» Records provided:
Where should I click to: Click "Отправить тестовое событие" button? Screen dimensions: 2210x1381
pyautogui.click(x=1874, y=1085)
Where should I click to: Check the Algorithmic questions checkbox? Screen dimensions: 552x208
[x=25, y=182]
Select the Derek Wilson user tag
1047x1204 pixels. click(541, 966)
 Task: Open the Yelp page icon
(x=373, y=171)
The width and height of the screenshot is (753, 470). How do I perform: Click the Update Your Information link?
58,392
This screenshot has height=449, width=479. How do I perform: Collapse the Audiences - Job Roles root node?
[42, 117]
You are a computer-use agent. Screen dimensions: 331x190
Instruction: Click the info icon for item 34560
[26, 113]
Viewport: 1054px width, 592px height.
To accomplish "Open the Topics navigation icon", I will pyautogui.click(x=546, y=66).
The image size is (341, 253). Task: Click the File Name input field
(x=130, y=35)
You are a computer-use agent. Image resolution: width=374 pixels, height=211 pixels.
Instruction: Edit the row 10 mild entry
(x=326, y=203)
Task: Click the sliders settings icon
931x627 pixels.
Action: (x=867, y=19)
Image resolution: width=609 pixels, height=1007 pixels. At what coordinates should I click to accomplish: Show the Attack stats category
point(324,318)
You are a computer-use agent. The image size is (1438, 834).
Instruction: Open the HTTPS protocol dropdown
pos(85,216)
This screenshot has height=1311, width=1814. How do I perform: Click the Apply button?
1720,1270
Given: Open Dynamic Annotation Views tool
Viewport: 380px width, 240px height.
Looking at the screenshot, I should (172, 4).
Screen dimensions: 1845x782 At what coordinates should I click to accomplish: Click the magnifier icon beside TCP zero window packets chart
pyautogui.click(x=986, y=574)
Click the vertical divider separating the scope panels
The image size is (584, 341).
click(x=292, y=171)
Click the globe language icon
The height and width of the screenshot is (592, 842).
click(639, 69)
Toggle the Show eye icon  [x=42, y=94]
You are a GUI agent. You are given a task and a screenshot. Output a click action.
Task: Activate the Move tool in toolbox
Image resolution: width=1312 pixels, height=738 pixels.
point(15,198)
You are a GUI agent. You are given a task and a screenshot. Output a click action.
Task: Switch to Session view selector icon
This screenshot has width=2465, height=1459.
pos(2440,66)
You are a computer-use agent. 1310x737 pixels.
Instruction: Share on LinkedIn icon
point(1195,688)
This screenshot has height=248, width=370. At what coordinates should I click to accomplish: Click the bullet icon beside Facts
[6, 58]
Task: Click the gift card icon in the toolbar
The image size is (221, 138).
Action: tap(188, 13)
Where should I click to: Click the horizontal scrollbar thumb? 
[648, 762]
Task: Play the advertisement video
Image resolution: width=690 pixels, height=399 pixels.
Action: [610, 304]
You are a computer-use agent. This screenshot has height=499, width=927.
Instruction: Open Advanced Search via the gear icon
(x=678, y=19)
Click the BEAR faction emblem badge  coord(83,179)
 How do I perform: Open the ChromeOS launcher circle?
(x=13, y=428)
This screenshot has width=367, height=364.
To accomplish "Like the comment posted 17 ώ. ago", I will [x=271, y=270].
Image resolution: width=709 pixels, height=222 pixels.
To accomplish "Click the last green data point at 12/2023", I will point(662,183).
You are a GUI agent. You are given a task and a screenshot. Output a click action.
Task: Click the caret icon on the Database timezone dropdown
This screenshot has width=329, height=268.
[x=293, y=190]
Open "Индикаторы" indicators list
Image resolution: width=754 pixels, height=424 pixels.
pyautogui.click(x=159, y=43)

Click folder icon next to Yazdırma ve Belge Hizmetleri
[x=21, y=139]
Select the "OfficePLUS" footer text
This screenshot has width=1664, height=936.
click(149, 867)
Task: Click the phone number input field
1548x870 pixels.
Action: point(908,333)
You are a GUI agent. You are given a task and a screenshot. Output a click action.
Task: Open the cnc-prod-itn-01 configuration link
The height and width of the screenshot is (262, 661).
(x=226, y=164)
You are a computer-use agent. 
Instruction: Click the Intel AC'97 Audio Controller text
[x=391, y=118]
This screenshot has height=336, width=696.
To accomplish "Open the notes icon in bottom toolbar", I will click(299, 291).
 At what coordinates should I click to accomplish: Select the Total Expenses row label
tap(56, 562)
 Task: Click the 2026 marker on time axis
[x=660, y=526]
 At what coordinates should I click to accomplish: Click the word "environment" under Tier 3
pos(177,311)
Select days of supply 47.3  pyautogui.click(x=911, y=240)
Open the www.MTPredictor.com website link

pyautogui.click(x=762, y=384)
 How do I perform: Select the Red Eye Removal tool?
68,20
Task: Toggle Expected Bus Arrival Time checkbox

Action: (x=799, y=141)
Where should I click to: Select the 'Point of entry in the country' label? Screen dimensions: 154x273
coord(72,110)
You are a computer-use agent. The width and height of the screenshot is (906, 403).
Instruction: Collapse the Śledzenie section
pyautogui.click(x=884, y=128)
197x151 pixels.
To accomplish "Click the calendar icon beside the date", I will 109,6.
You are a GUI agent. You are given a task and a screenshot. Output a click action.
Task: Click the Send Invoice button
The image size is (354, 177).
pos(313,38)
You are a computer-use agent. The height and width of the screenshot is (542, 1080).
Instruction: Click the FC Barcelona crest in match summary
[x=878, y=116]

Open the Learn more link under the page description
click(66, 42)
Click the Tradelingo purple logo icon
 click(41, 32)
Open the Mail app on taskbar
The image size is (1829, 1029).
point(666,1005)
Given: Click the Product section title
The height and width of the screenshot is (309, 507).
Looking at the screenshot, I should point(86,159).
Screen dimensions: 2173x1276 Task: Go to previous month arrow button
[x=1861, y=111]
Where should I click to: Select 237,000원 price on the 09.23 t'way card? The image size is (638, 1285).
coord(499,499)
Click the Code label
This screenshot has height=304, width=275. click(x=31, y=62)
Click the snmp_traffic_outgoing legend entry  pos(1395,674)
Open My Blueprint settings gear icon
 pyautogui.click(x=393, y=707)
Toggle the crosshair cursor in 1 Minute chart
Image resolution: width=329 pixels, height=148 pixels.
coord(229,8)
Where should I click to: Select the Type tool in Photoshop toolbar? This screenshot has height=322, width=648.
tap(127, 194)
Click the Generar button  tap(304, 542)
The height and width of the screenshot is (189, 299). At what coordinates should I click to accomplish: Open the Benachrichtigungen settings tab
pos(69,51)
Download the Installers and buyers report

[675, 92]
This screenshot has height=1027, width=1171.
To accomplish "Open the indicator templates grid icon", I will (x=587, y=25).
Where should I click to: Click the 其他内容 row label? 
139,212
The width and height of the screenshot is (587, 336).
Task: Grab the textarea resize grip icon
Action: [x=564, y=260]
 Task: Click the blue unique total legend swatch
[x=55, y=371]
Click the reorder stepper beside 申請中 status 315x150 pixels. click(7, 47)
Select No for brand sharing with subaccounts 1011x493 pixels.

» Exercise goal:
Present all the items above as a Markdown table with two columns, Row and Line, giving each line its own numbered row and leaving out blank lines.

» Worked solution:
| Row | Line |
|---|---|
| 1 | Where should I click to: Click "Отправить тестовое событие" button? Screen dimensions: 2210x1381 |
| 2 | pyautogui.click(x=1874, y=1085) |
| 3 | Where should I click to: Check the Algorithmic questions checkbox? Screen dimensions: 552x208 |
| 4 | [x=25, y=182] |
| 5 | Select the Derek Wilson user tag |
| 6 | 1047x1204 pixels. click(541, 966) |
| 7 |  Task: Open the Yelp page icon |
| 8 | (x=373, y=171) |
| 9 | The width and height of the screenshot is (753, 470). How do I perform: Click the Update Your Information link? |
| 10 | 58,392 |
| 11 | This screenshot has height=449, width=479. How do I perform: Collapse the Audiences - Job Roles root node? |
| 12 | [42, 117] |
| 13 | You are a computer-use agent. Screen dimensions: 331x190 |
| 14 | Instruction: Click the info icon for item 34560 |
| 15 | [26, 113] |
| 16 | Viewport: 1054px width, 592px height. |
| 17 | To accomplish "Open the Topics navigation icon", I will pyautogui.click(x=546, y=66). |
| 18 | The image size is (341, 253). Task: Click the File Name input field |
| 19 | (x=130, y=35) |
| 20 | You are a computer-use agent. Image resolution: width=374 pixels, height=211 pixels. |
| 21 | Instruction: Edit the row 10 mild entry |
| 22 | (x=326, y=203) |
| 23 | Task: Click the sliders settings icon |
| 24 | 931x627 pixels. |
| 25 | Action: (x=867, y=19) |
| 26 | Image resolution: width=609 pixels, height=1007 pixels. At what coordinates should I click to accomplish: Show the Attack stats category |
| 27 | point(324,318) |
| 28 | You are a computer-use agent. The image size is (1438, 834). |
| 29 | Instruction: Open the HTTPS protocol dropdown |
| 30 | pos(85,216) |
| 31 | This screenshot has height=1311, width=1814. How do I perform: Click the Apply button? |
| 32 | 1720,1270 |
| 33 | Given: Open Dynamic Annotation Views tool |
| 34 | Viewport: 380px width, 240px height. |
| 35 | Looking at the screenshot, I should (172, 4). |
| 36 | Screen dimensions: 1845x782 At what coordinates should I click to accomplish: Click the magnifier icon beside TCP zero window packets chart |
| 37 | pyautogui.click(x=986, y=574) |
| 38 | Click the vertical divider separating the scope panels |
| 39 | The image size is (584, 341). |
| 40 | click(x=292, y=171) |
| 41 | Click the globe language icon |
| 42 | The height and width of the screenshot is (592, 842). |
| 43 | click(639, 69) |
| 44 | Toggle the Show eye icon  [x=42, y=94] |
| 45 | You are a GUI agent. You are given a task and a screenshot. Output a click action. |
| 46 | Task: Activate the Move tool in toolbox |
| 47 | Image resolution: width=1312 pixels, height=738 pixels. |
| 48 | point(15,198) |
| 49 | You are a GUI agent. You are given a task and a screenshot. Output a click action. |
| 50 | Task: Switch to Session view selector icon |
| 51 | This screenshot has width=2465, height=1459. |
| 52 | pos(2440,66) |
| 53 | You are a computer-use agent. 1310x737 pixels. |
| 54 | Instruction: Share on LinkedIn icon |
| 55 | point(1195,688) |
| 56 | This screenshot has height=248, width=370. At what coordinates should I click to accomplish: Click the bullet icon beside Facts |
| 57 | [6, 58] |
| 58 | Task: Click the gift card icon in the toolbar |
| 59 | The image size is (221, 138). |
| 60 | Action: tap(188, 13) |
| 61 | Where should I click to: Click the horizontal scrollbar thumb?  |
| 62 | [648, 762] |
| 63 | Task: Play the advertisement video |
| 64 | Image resolution: width=690 pixels, height=399 pixels. |
| 65 | Action: [610, 304] |
| 66 | You are a computer-use agent. This screenshot has height=499, width=927. |
| 67 | Instruction: Open Advanced Search via the gear icon |
| 68 | (x=678, y=19) |
| 69 | Click the BEAR faction emblem badge  coord(83,179) |
| 70 |  How do I perform: Open the ChromeOS launcher circle? |
| 71 | (x=13, y=428) |
| 72 | This screenshot has width=367, height=364. |
| 73 | To accomplish "Like the comment posted 17 ώ. ago", I will [x=271, y=270]. |
| 74 | Image resolution: width=709 pixels, height=222 pixels. |
| 75 | To accomplish "Click the last green data point at 12/2023", I will point(662,183). |
| 76 | You are a GUI agent. You are given a task and a screenshot. Output a click action. |
| 77 | Task: Click the caret icon on the Database timezone dropdown |
| 78 | This screenshot has width=329, height=268. |
| 79 | [x=293, y=190] |
| 80 | Open "Индикаторы" indicators list |
| 81 | Image resolution: width=754 pixels, height=424 pixels. |
| 82 | pyautogui.click(x=159, y=43) |
| 83 | Click folder icon next to Yazdırma ve Belge Hizmetleri |
| 84 | [x=21, y=139] |
| 85 | Select the "OfficePLUS" footer text |
| 86 | This screenshot has width=1664, height=936. |
| 87 | click(149, 867) |
| 88 | Task: Click the phone number input field |
| 89 | 1548x870 pixels. |
| 90 | Action: point(908,333) |
| 91 | You are a GUI agent. You are given a task and a screenshot. Output a click action. |
| 92 | Task: Open the cnc-prod-itn-01 configuration link |
| 93 | The height and width of the screenshot is (262, 661). |
| 94 | (x=226, y=164) |
| 95 | You are a computer-use agent.  |
| 96 | Instruction: Click the Intel AC'97 Audio Controller text |
| 97 | [x=391, y=118] |
| 98 | This screenshot has height=336, width=696. |
| 99 | To accomplish "Open the notes icon in bottom toolbar", I will click(299, 291). |
| 100 |  At what coordinates should I click to accomplish: Select the Total Expenses row label |
| 101 | tap(56, 562) |
| 102 |  Task: Click the 2026 marker on time axis |
| 103 | [x=660, y=526] |
| 104 |  At what coordinates should I click to accomplish: Click the word "environment" under Tier 3 |
| 105 | pos(177,311) |
| 106 | Select days of supply 47.3  pyautogui.click(x=911, y=240) |
| 107 | Open the www.MTPredictor.com website link |
| 108 | pyautogui.click(x=762, y=384) |
| 109 |  How do I perform: Select the Red Eye Removal tool? |
| 110 | 68,20 |
| 111 | Task: Toggle Expected Bus Arrival Time checkbox |
| 112 | Action: (x=799, y=141) |
| 113 | Where should I click to: Select the 'Point of entry in the country' label? Screen dimensions: 154x273 |
| 114 | coord(72,110) |
| 115 | You are a computer-use agent. The width and height of the screenshot is (906, 403). |
| 116 | Instruction: Collapse the Śledzenie section |
| 117 | pyautogui.click(x=884, y=128) |
| 118 | 197x151 pixels. |
| 119 | To accomplish "Click the calendar icon beside the date", I will 109,6. |
| 120 | You are a GUI agent. You are given a task and a screenshot. Output a click action. |
| 121 | Task: Click the Send Invoice button |
| 122 | The image size is (354, 177). |
| 123 | pos(313,38) |
| 124 | You are a computer-use agent. The height and width of the screenshot is (542, 1080). |
| 125 | Instruction: Click the FC Barcelona crest in match summary |
| 126 | [x=878, y=116] |
| 127 | Open the Learn more link under the page description |
| 128 | click(66, 42) |
| 129 | Click the Tradelingo purple logo icon |
| 130 |  click(41, 32) |
| 131 | Open the Mail app on taskbar |
| 132 | The image size is (1829, 1029). |
| 133 | point(666,1005) |
| 134 | Given: Click the Product section title |
| 135 | The height and width of the screenshot is (309, 507). |
| 136 | Looking at the screenshot, I should point(86,159). |
| 137 | Screen dimensions: 2173x1276 Task: Go to previous month arrow button |
| 138 | [x=1861, y=111] |
| 139 | Where should I click to: Select 237,000원 price on the 09.23 t'way card? The image size is (638, 1285). |
| 140 | coord(499,499) |
| 141 | Click the Code label |
| 142 | This screenshot has height=304, width=275. click(x=31, y=62) |
| 143 | Click the snmp_traffic_outgoing legend entry  pos(1395,674) |
| 144 | Open My Blueprint settings gear icon |
| 145 |  pyautogui.click(x=393, y=707) |
| 146 | Toggle the crosshair cursor in 1 Minute chart |
| 147 | Image resolution: width=329 pixels, height=148 pixels. |
| 148 | coord(229,8) |
| 149 | Where should I click to: Select the Type tool in Photoshop toolbar? This screenshot has height=322, width=648. |
| 150 | tap(127, 194) |
| 151 | Click the Generar button  tap(304, 542) |
| 152 | The height and width of the screenshot is (189, 299). At what coordinates should I click to accomplish: Open the Benachrichtigungen settings tab |
| 153 | pos(69,51) |
| 154 | Download the Installers and buyers report |
| 155 | [675, 92] |
| 156 | This screenshot has height=1027, width=1171. |
| 157 | To accomplish "Open the indicator templates grid icon", I will (x=587, y=25). |
| 158 | Where should I click to: Click the 其他内容 row label?  |
| 159 | 139,212 |
| 160 | The width and height of the screenshot is (587, 336). |
| 161 | Task: Grab the textarea resize grip icon |
| 162 | Action: [x=564, y=260] |
| 163 |  Task: Click the blue unique total legend swatch |
| 164 | [x=55, y=371] |
| 165 | Click the reorder stepper beside 申請中 status 315x150 pixels. click(7, 47) |
| 166 | Select No for brand sharing with subaccounts 1011x493 pixels. |